▸ **WHAT IS EXPECTED**: Please restate the data exactly, from the first line to the last.
DATA SUPPLIED Start Marker
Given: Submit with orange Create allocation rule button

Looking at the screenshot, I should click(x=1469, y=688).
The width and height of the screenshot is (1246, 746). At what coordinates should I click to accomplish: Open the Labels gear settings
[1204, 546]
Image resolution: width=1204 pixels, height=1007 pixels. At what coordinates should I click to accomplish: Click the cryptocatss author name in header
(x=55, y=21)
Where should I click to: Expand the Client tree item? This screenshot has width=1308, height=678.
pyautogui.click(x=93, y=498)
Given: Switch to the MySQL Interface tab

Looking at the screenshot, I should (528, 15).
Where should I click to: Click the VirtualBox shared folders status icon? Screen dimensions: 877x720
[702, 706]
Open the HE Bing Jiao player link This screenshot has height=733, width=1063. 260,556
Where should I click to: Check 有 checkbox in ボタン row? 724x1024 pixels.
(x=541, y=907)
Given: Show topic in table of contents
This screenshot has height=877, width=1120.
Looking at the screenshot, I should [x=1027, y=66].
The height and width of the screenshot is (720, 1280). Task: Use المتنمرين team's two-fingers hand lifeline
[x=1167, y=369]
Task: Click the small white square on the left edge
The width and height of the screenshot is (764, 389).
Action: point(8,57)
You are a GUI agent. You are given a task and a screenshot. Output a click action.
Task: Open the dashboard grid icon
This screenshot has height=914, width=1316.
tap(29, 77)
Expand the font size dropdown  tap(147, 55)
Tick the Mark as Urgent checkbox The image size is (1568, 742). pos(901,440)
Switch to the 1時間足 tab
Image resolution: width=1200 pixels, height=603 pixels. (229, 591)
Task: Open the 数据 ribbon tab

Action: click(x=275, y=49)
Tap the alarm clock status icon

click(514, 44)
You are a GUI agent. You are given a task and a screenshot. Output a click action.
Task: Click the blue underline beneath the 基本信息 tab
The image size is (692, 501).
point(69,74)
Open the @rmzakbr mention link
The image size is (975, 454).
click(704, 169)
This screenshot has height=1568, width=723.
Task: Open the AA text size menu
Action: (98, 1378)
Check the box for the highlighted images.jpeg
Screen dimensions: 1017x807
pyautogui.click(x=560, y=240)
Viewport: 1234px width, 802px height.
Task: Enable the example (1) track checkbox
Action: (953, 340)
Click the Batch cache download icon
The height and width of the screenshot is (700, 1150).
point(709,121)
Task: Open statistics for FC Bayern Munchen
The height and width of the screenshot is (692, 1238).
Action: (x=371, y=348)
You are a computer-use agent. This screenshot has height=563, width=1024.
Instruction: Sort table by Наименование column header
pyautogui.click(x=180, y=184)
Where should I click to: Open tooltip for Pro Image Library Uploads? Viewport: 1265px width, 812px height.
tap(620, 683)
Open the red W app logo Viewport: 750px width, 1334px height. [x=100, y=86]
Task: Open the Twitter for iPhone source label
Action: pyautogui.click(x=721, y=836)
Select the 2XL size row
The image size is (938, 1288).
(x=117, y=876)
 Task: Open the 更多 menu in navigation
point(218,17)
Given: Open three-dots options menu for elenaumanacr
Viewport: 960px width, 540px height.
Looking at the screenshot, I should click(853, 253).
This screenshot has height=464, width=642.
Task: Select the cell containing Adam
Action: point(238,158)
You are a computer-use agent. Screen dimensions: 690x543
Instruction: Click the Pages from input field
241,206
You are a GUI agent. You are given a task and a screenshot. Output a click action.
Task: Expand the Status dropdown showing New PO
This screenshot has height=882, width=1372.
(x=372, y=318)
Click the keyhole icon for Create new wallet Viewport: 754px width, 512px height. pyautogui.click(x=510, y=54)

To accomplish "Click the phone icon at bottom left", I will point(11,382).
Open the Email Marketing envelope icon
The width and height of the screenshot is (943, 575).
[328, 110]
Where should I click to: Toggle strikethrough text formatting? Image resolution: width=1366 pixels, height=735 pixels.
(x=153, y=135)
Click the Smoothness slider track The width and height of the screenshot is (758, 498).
DATA SUPPLIED End Marker
▸ **WRITTEN ANSWER**:
Given: Submit with orange Create allocation rule button

Looking at the screenshot, I should click(x=1469, y=688).
The width and height of the screenshot is (1246, 746). At what coordinates should I click to accomplish: Open the Labels gear settings
[1204, 546]
Image resolution: width=1204 pixels, height=1007 pixels. At what coordinates should I click to accomplish: Click the cryptocatss author name in header
(x=55, y=21)
Where should I click to: Expand the Client tree item? This screenshot has width=1308, height=678.
pyautogui.click(x=93, y=498)
Given: Switch to the MySQL Interface tab

Looking at the screenshot, I should (528, 15).
Where should I click to: Click the VirtualBox shared folders status icon? Screen dimensions: 877x720
[702, 706]
Open the HE Bing Jiao player link This screenshot has height=733, width=1063. 260,556
Where should I click to: Check 有 checkbox in ボタン row? 724x1024 pixels.
(x=541, y=907)
Given: Show topic in table of contents
This screenshot has height=877, width=1120.
Looking at the screenshot, I should [x=1027, y=66].
The height and width of the screenshot is (720, 1280). Task: Use المتنمرين team's two-fingers hand lifeline
[x=1167, y=369]
Task: Click the small white square on the left edge
The width and height of the screenshot is (764, 389).
Action: point(8,57)
You are a GUI agent. You are given a task and a screenshot. Output a click action.
Task: Open the dashboard grid icon
This screenshot has height=914, width=1316.
tap(29, 77)
Expand the font size dropdown  tap(147, 55)
Tick the Mark as Urgent checkbox The image size is (1568, 742). pos(901,440)
Switch to the 1時間足 tab
Image resolution: width=1200 pixels, height=603 pixels. (229, 591)
Task: Open the 数据 ribbon tab

Action: click(x=275, y=49)
Tap the alarm clock status icon

click(514, 44)
You are a GUI agent. You are given a task and a screenshot. Output a click action.
Task: Click the blue underline beneath the 基本信息 tab
The image size is (692, 501).
point(69,74)
Open the @rmzakbr mention link
The image size is (975, 454).
click(704, 169)
This screenshot has height=1568, width=723.
Task: Open the AA text size menu
Action: (98, 1378)
Check the box for the highlighted images.jpeg
Screen dimensions: 1017x807
pyautogui.click(x=560, y=240)
Viewport: 1234px width, 802px height.
Task: Enable the example (1) track checkbox
Action: (953, 340)
Click the Batch cache download icon
The height and width of the screenshot is (700, 1150).
point(709,121)
Task: Open statistics for FC Bayern Munchen
The height and width of the screenshot is (692, 1238).
Action: (x=371, y=348)
You are a computer-use agent. This screenshot has height=563, width=1024.
Instruction: Sort table by Наименование column header
pyautogui.click(x=180, y=184)
Where should I click to: Open tooltip for Pro Image Library Uploads? Viewport: 1265px width, 812px height.
tap(620, 683)
Open the red W app logo Viewport: 750px width, 1334px height. [x=100, y=86]
Task: Open the Twitter for iPhone source label
Action: pyautogui.click(x=721, y=836)
Select the 2XL size row
The image size is (938, 1288).
(x=117, y=876)
 Task: Open the 更多 menu in navigation
point(218,17)
Given: Open three-dots options menu for elenaumanacr
Viewport: 960px width, 540px height.
Looking at the screenshot, I should click(853, 253).
This screenshot has height=464, width=642.
Task: Select the cell containing Adam
Action: point(238,158)
You are a computer-use agent. Screen dimensions: 690x543
Instruction: Click the Pages from input field
241,206
You are a GUI agent. You are given a task and a screenshot. Output a click action.
Task: Expand the Status dropdown showing New PO
This screenshot has height=882, width=1372.
(x=372, y=318)
Click the keyhole icon for Create new wallet Viewport: 754px width, 512px height. pyautogui.click(x=510, y=54)

To accomplish "Click the phone icon at bottom left", I will point(11,382).
Open the Email Marketing envelope icon
The width and height of the screenshot is (943, 575).
[328, 110]
Where should I click to: Toggle strikethrough text formatting? Image resolution: width=1366 pixels, height=735 pixels.
(x=153, y=135)
Click the Smoothness slider track The width and height of the screenshot is (758, 498).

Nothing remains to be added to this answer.